S1.1: and acquiring the internal environment data of the storage tank in the chemical park, wherein the internal environment data comprise parameters such as the temperature, the humidity, the gas concentration, the gas pressure and the like of the storage tank, and storing the data in the chemical_data.csv.
S1.2: data is read from chemical_data.csv, parsed using '\t' as separator, and random seed setup is performed to ensure reproducibility of experiment.
S1.3: the dataset is partitioned into a training set and a testing set using an index of the dataset, and then data normalization processing is performed using MinMaxScaler classes in the sklearn library.
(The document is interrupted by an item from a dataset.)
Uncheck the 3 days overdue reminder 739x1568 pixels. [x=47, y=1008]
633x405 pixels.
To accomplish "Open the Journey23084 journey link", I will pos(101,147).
First, minMaxScaler objects are created.
Secondly, carrying out normalization processing on training data: the original training data is X train, the minimum value and the maximum value of the ith feature are selected to be X trainmin_i and X trainmax_i respectively, and for each sample j, the normalized value of the ith feature is X trainscaler_ij. The normalization formula is:
Xtrainscaled_ij=(Xtrain_ij-Xtrainmin_i)/(Xtrainmax_i-Xtrainmin_i)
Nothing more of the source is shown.